4.1 Capability registration, discovery, and exposure through the inter-domain bus

Enabling closed control loops among different domains means enabling a flexible way of exchanging capabilities among them. This goes beyond the current standard architectures, which often rely on a standalone design in each individual domain, not fully capitalizing on possible advantages discussed in Section 3. Our proposed architecture thus adapts, extends, and integrates current service-based approaches for different domains (ie, the 5GC, the 5G Management System, and ETSI NFV MANO) by means of an inter-domain message bus that connects them, enabling the capability exposure and consumption across domains. All the domains that use capability exposure interface the inter-domain bus with two types of functions, that is, they shall be included in each of them: the capability registration and discovery function and the exposure function:

The capability registration and discovery function (CRDF) provides a registration service for available capabilities within each domain and, if required, also capabilities exposed by other domains using the inter-domain bus. It maintains a list of registered capabilities and responds to the service discovery inquiries from the consumers in its domain. The CRDF also acts as a proxy for discovery requests, when these are targeting capabilities that are available outside the source domain. Capabilities can be listed using a taxonomy such as the one we propose in this article, following an approach similar to the one used by NWDAF to list the available analytics within the 5G Core domain, and implemented using frameworks such as the OpenAPI⁶ one.

The exposure function makes a capability available to other consumers both within the same domain (as it is partially the case with state-of-the-art technologies) and to other domains. The exposure function can enable access-controlled communication across different domains.

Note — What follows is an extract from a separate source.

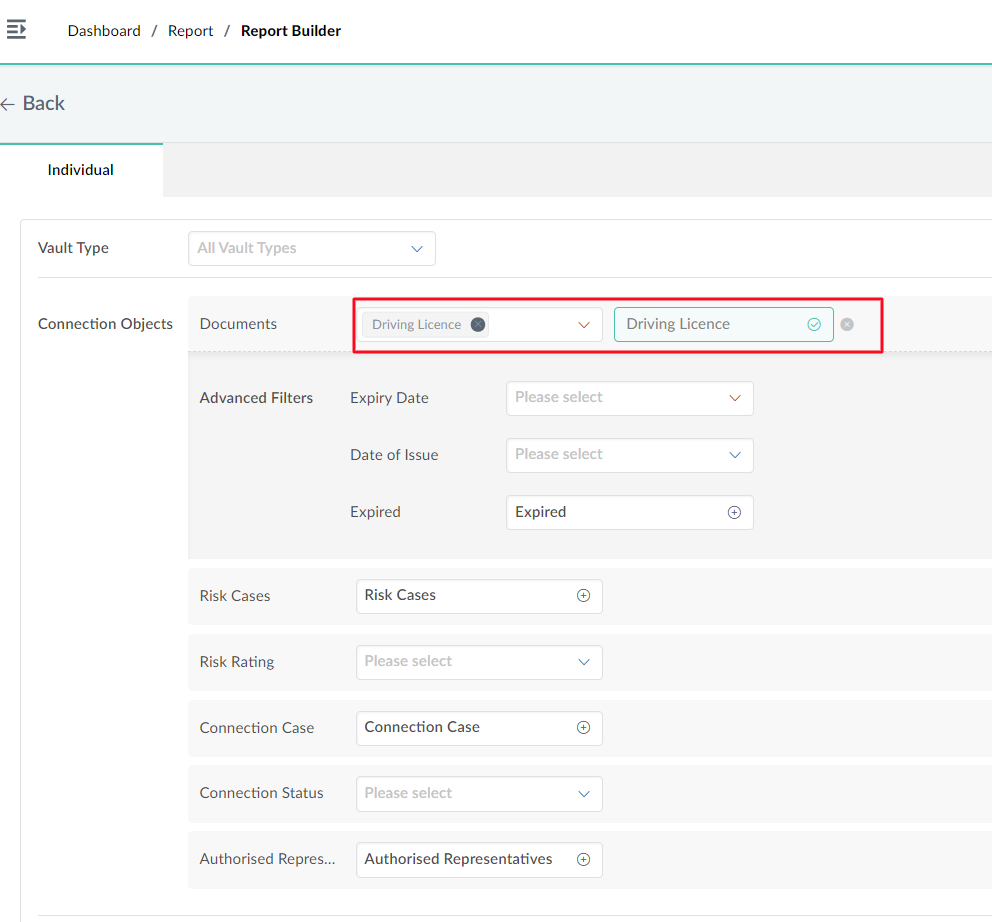
Task: Open the Expiry Date dropdown
Action: coord(629,398)
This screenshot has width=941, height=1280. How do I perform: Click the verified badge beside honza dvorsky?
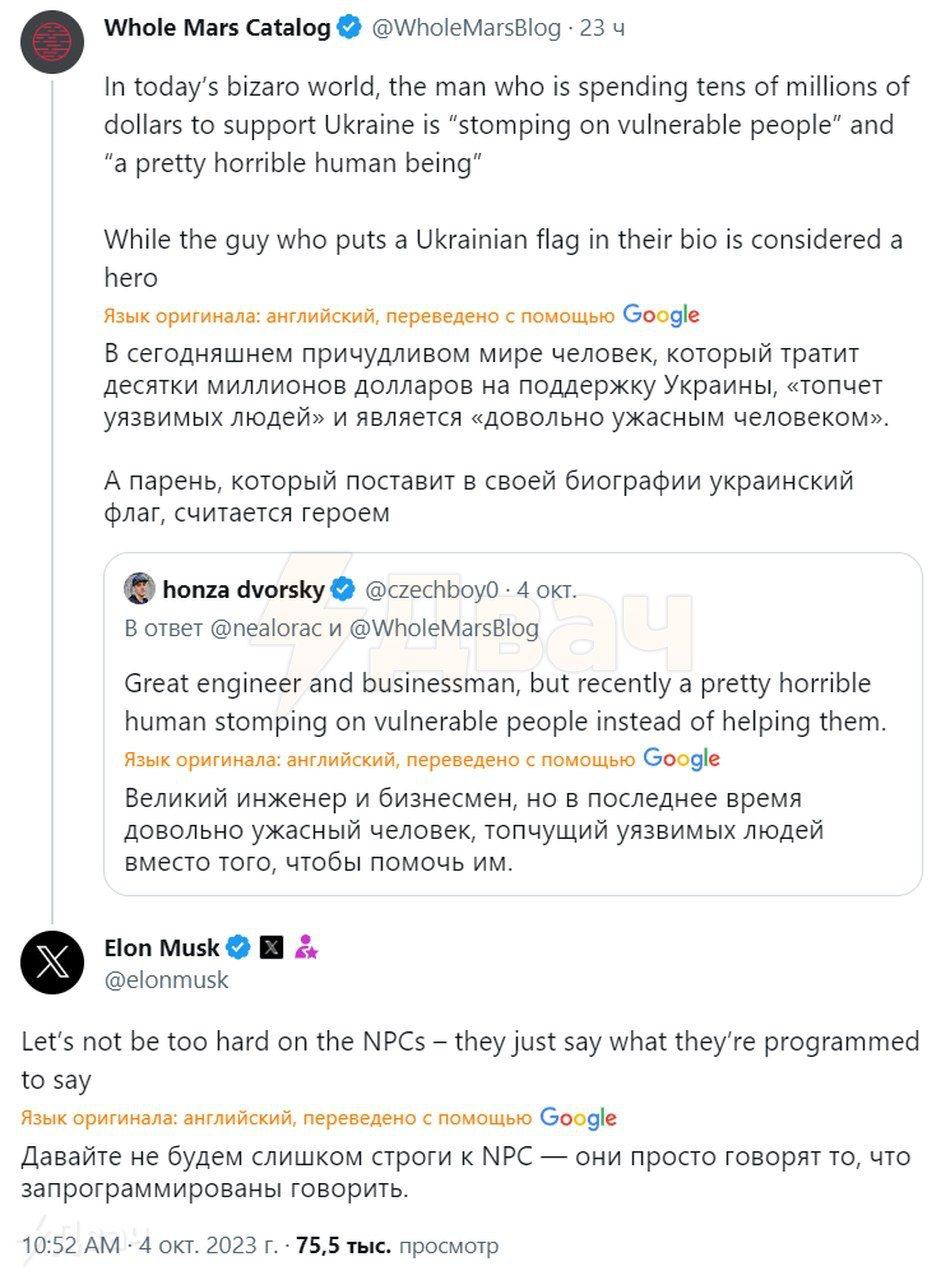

The aforementioned functionality has to be provided within all the domains. In the 3GPP CN domain, NRF and NEF already provide similar features within the CN and between the CN domain and Service Provider domain (for instance, to allow data collection from application to the NWDAF or analytics exposure from NWDAF to the application), so they have to be extended to support the access by other capability consuming functions (CCF) from other domains and allow the exposure toward them. For the radio access network domain, O-RAN architecture already realizes selected features of the proposed framework. However, O-RAN does not provide exposure, registration, and discovery functions beyond the interfaces toward the orchestration domain. Additionally, other open source implementations of the RAN network functions, such as OpenAirInterface (OAI) are also not providing this kind of functionality.³⁹ Thus, the exposure, registration, and discovery functions can be implemented through specific applications from the non-real-time controller that then interfaces with the other (both real-time and nonreal-time) applications. The RAN bus can also interface with the (virtualized) access domain functions, for example, the centralized unit (CU) of the 3GPP architecture, compare Figure 4.

On the network management side, an existing module in the 3GPP architecture (ie, the Exposure Governance Management Function, EGMF) can be extended in a similar way as the NEF (ie, to support the exposure of capabilities to other domains). Nevertheless, an additional registration module needs to be included, as it is currently not (yet) specified by 3GPP SA5 in the required manner. Then, these elements interact with other management entities through the Service-Based Management Architecture (SBMA) bus.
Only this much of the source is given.